You probably know that Mother's Day is in May and Father's Day is in June, but do you know when Grandparents' Day is? Although it is lesser known than the national holidays we celebrate in honor of our parents, Grandparents' Day is just as important. Celebrated on the first Sunday after Labor Day, it has traditionally been used to honor both grandparents and their relationships with their grandchildren.

Grandparents' Day was the brainchild of Marian McQuade, a housewife and proud parent of 15 children living in West Virginia, whose work with senior citizens dates back to 1956. Since then, she has dedicated her life to advocating for senior citizens, having served as President of the Vocational Rehabilitation Foundation, Vice President of the West Virginia Health Systems Agency, and Co-chairman for the Bi-Centennial Centenarian Search for the West Virginia Commission on Aging. It was in 1970 that McQuade initiated a campaign to set aside a special day in honor of grandparents.

Thanks in large part to the efforts of civic, business, church and political leaders in West Virginia, the first Grandparents' Day was proclaimed in 1973 by Governor Arch Moore. It was during the same year that Senator Jennings Randolph (D-WV) introduced a Grandparents' Day resolution in the United States Senate. To gather support for this resolution, McQuade and her team contacted the media and members of government in each state and tirelessly sent letters to churches, businesses and an array of national organizations whose members advocate for senior citizens.

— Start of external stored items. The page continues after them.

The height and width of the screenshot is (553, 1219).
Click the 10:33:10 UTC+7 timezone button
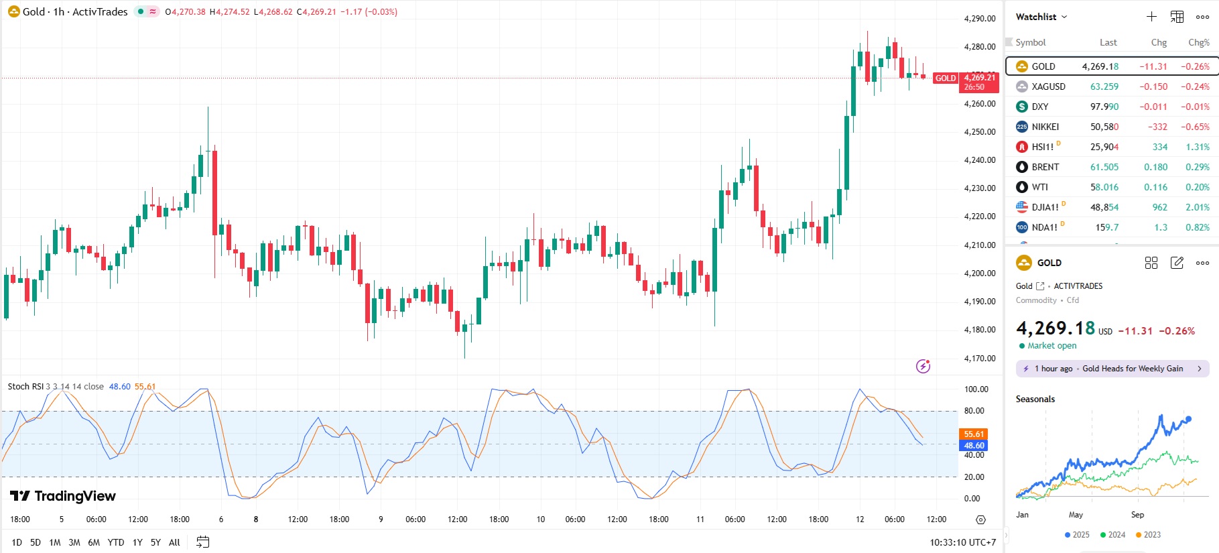pyautogui.click(x=962, y=542)
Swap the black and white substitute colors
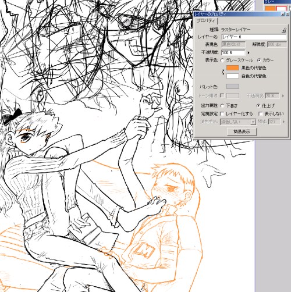 click(x=223, y=72)
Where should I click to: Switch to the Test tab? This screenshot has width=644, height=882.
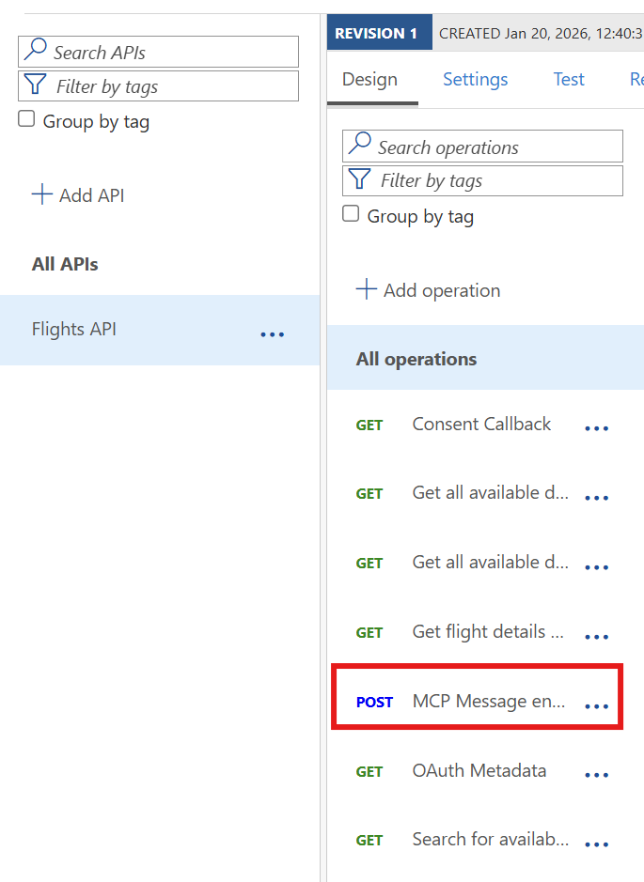[569, 80]
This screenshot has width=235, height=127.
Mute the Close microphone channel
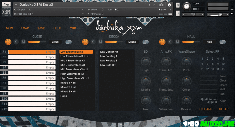pyautogui.click(x=23, y=42)
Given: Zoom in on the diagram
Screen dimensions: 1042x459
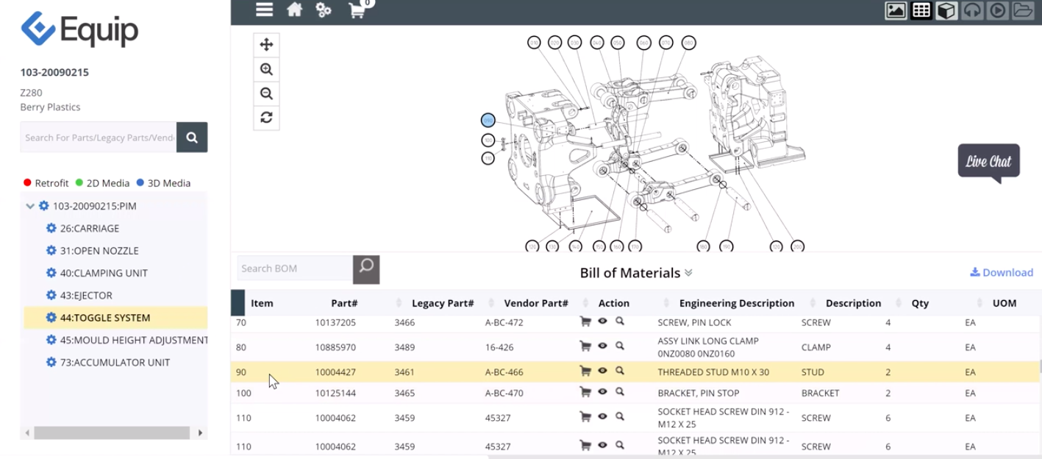Looking at the screenshot, I should (x=266, y=69).
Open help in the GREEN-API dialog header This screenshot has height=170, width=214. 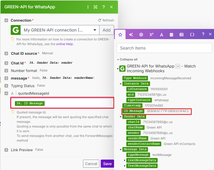[104, 7]
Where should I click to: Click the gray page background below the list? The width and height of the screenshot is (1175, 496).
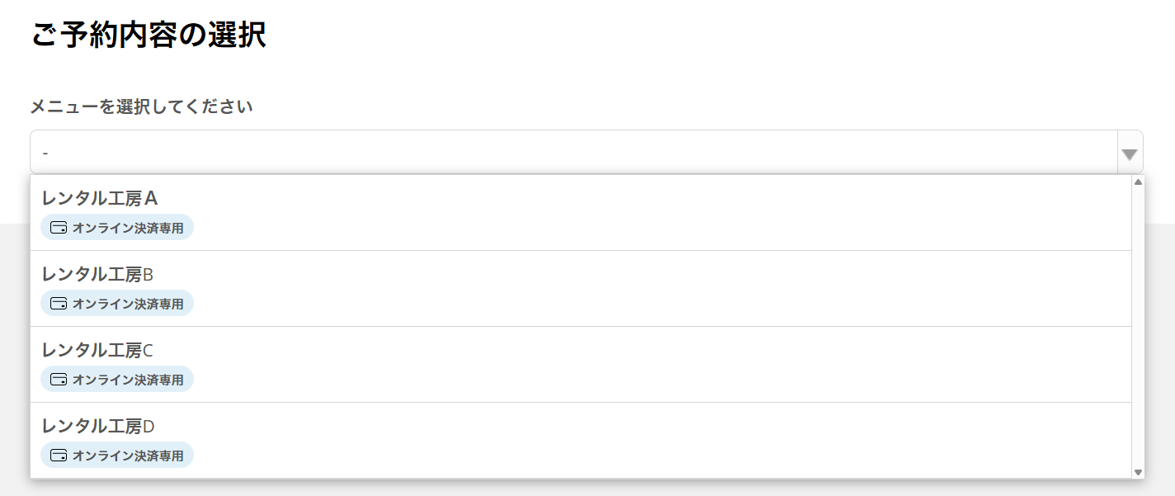point(578,488)
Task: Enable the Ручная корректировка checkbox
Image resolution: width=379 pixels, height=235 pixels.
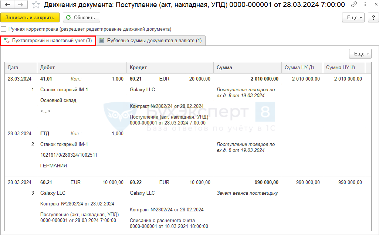Action: pos(4,29)
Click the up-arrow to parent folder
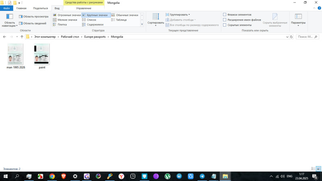 pyautogui.click(x=21, y=37)
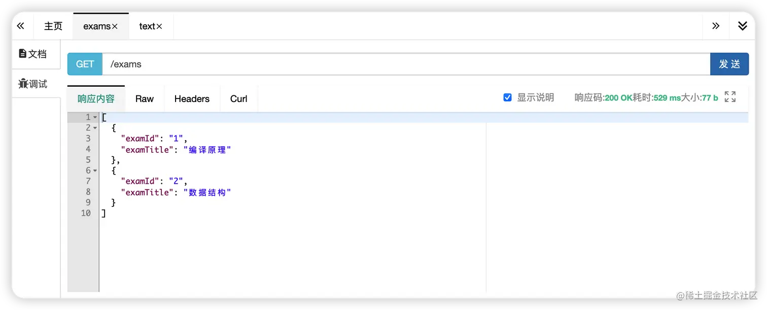767x310 pixels.
Task: Click the double right arrow tab scroller
Action: [716, 26]
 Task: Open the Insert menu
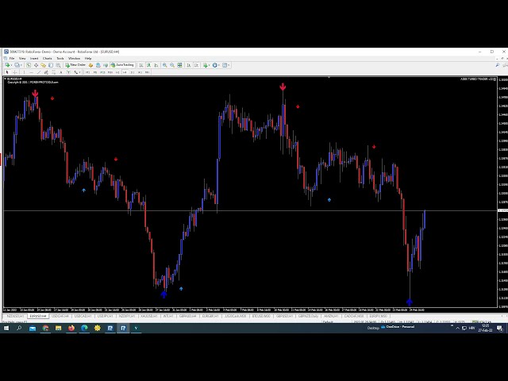pyautogui.click(x=34, y=58)
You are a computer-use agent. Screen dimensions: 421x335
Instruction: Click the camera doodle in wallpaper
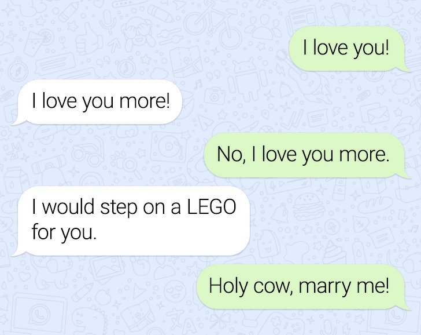tap(214, 96)
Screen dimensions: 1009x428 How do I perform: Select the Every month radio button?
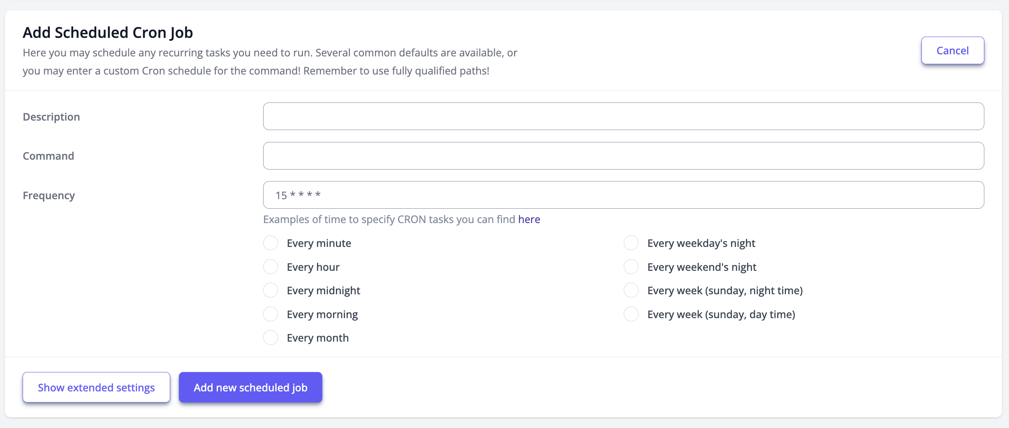point(271,338)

All their hard work finally paid off in 1978. Five years after its inception in West Virginia, Congress passed legislation proclaiming the first Sunday after Labor Day as National Grandparents' Day. September was chosen for the holiday to signify the "autumn years" of life and the proclamation was signed by President Jimmy Carter. According to the statutes preamble, the purpose of Grandparents' Day is "to honor grandparents, to give grandparents an opportunity to show love for their children's children, and to help children become aware of strength, information, and guidance older people can offer."

Over the past 25 years, Grandparents' Day has grown largely in popularity. The holiday even has an official song called "A Song for Grandma and Grandpa," by Johnny Prill. Greeting cards and other more traditional holiday activities have begun to take hold of Grandparents' Day, as well.

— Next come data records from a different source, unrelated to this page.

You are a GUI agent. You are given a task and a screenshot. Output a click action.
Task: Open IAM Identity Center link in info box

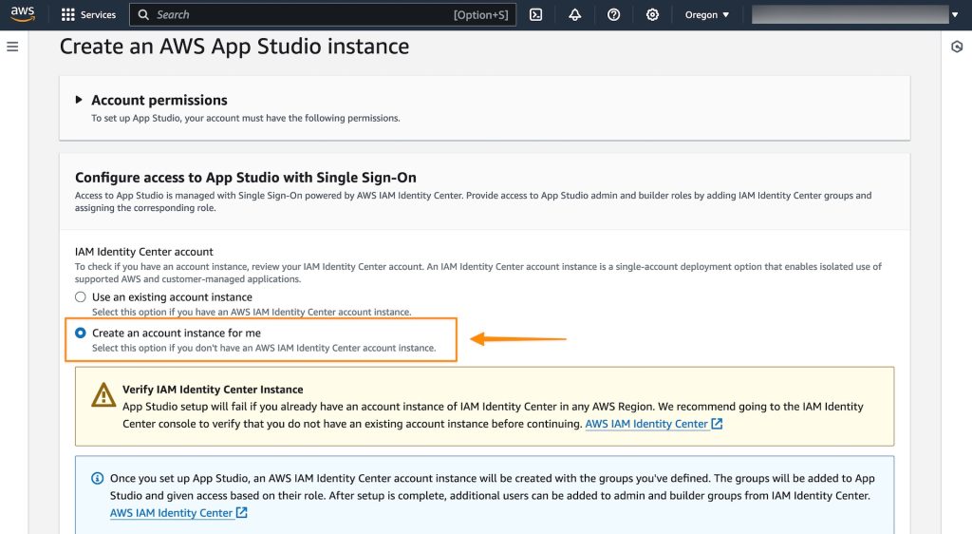click(x=171, y=513)
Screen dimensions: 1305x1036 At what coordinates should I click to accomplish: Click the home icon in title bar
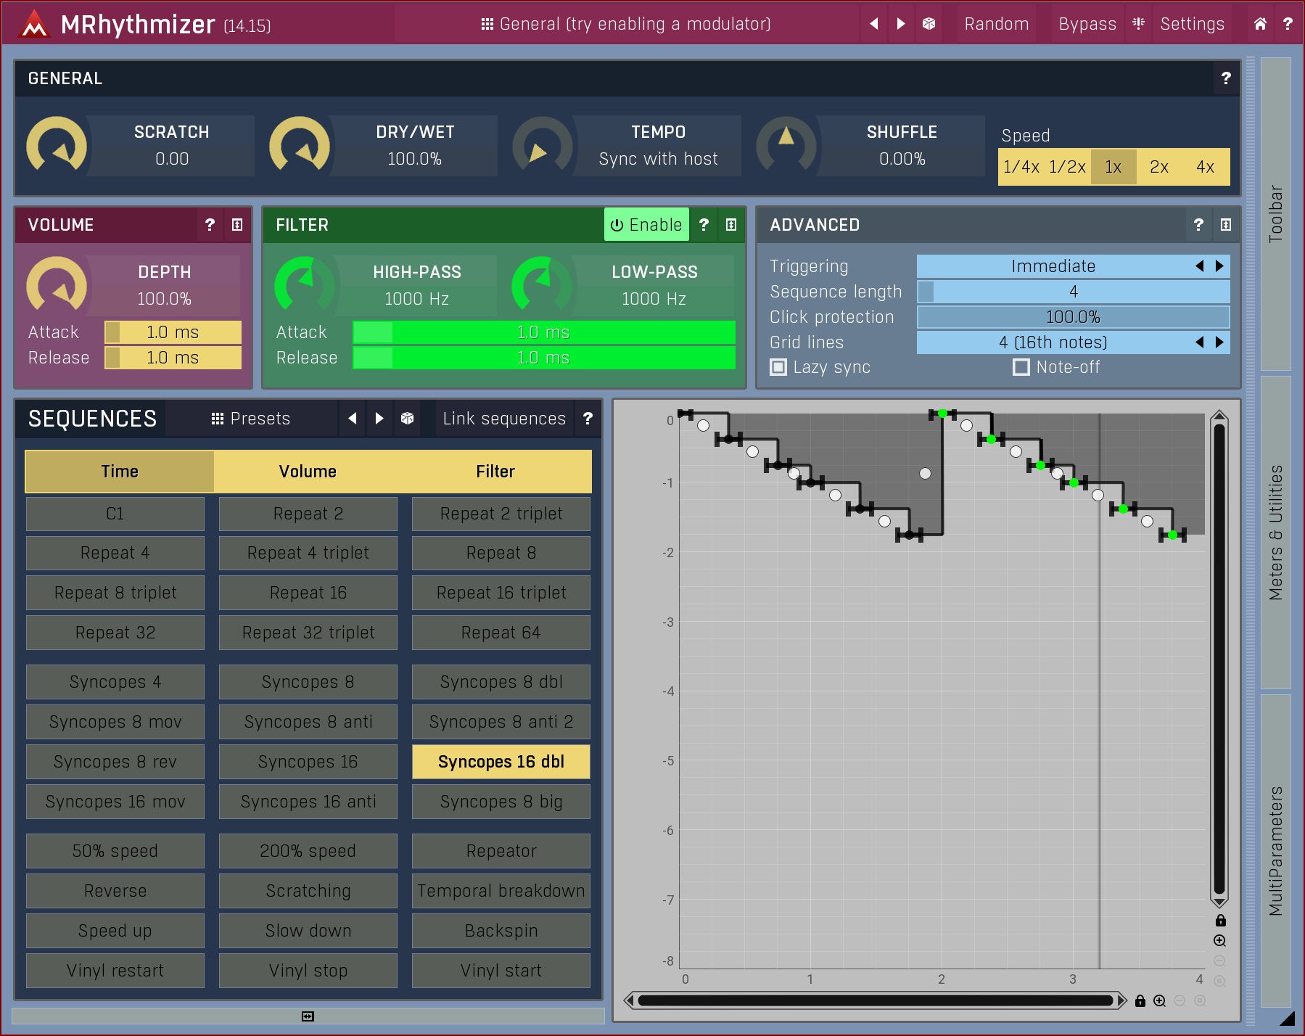(1260, 24)
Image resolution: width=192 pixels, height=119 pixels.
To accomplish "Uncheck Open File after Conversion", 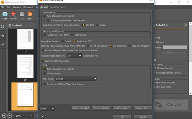I will tap(43, 61).
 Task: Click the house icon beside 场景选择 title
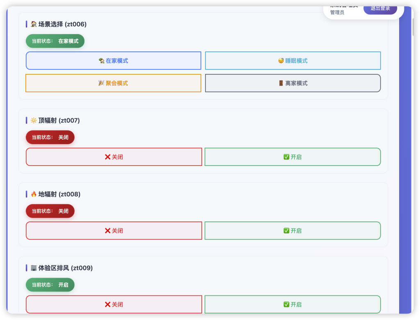(34, 24)
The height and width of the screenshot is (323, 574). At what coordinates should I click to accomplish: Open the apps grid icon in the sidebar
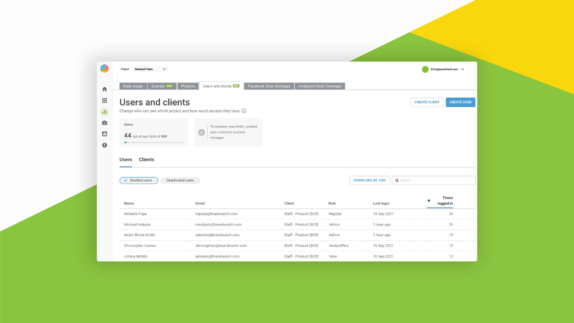105,100
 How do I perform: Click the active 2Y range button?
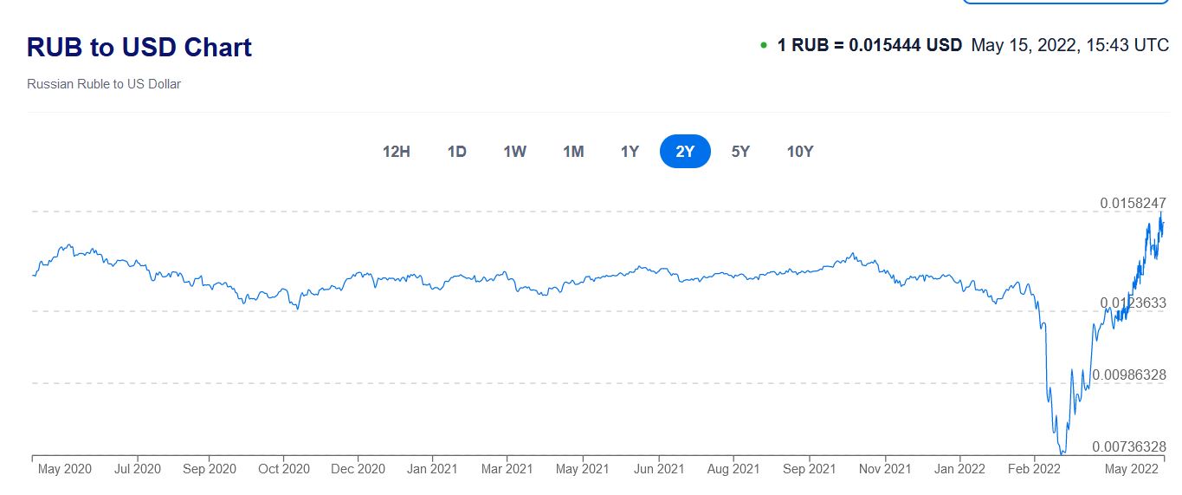685,152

There are many ways Grandparents' Day can be celebrated. Schools, churches and senior organizations honor grandparents with special events, but above all, it is a day for family. Some families prefer small gatherings while others like to celebrate with large reunions. Board games and story-telling are good ways to enhance interaction between generations, allowing grandparents to share stories of their past and enlighten the younger people about "the old days." It can also be a day to discover your roots and put forth efforts to maintain a strong sense of family background. Oftentimes, grandparents are the only ones who have answers to questions about family histories. As the official Web site of Grandparents' Day states, "When this information is passed down to the grandchildren, everyone can be assured of this heritage being preserved."

Overall, Grandparents' Day signifies a spirit of love and respect for our elders. It is important, as well, to remember senior citizens living in nursing homes who have no families or are unable to be with their families, even on holidays. Grandparents' Day is the perfect opportunity to include these people in mainstream activities though cards, community projects and visitation. Churches, schools and senior organizations in your community may even help children adopt foster grandparents, as so many elderly people would love such an opportunity.